Equivalence class signatures (EQS), introduced by Hanser and Slamanig (AC’14, J. Crypto’19), sign vectors of elements from a bilinear group. Their main feature is “adaptivity”: given a signature on a vector, anyone can transform it to a (uniformly random) signature on any multiple of the vector. A signature thus authenticates equivalence classes and unforgeability is defined accordingly. EQS have been used to improve the efficiency of many cryptographic applications, notably (delegatable) anonymous credentials, (round-optimal) blind signatures, group signatures and anonymous tokens. EQS security implies strong anonymity (or blindness) guarantees for these schemes which holds against malicious signers without trust assumptions. Unforgeability of the original EQS construction is proven directly in the generic group model. While there are constructions from standard assumptions, these either achieve prohibitively weak security notions (PKC’18) or they require a common reference string (AC’19, PKC’22), which reintroduces trust assumptions avoided by EQS. In this work we ask whether EQS schemes that satisfy the original security model can be proved secure under standard (or even non-interactive) assumptions with standard techniques. Our answer is negative: assuming a reduction that, after running once an adversary breaking unforgeability, breaks a non-interactive computational assumption, we construct efficient meta-reductions that either break the assumption or break class-hiding, another security requirement for EQS.

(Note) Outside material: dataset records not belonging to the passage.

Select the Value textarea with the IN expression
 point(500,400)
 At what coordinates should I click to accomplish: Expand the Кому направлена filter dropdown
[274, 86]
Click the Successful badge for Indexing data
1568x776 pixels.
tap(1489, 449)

Equivalence class signatures (EQS) are digital signatures which provide the additional functionality that lets users adapt a given signature to a related message without knowledge of the secret key. They have been used to instantiate numerous cryptographic primitives and increased their efficiency.Unforgeability of the original EQS construction is proven in the generic group model, a theoretical model that treats the underlying group as "ideal". There exist constructions from standard assumptions but those only achieve weak security notions.In this work we strive to answer the question whether EQS schemes which satisfy the original model can be proved secure under standard assumptions with standard techniques. We answer in the negative. There cannot be an efficient security reduction which runs an adversary breaking unforgeability to then break a non-interactive computational assumption. This will be shown by construction of efficient meta-reductions that either break the security of the scheme or said computational problem directly.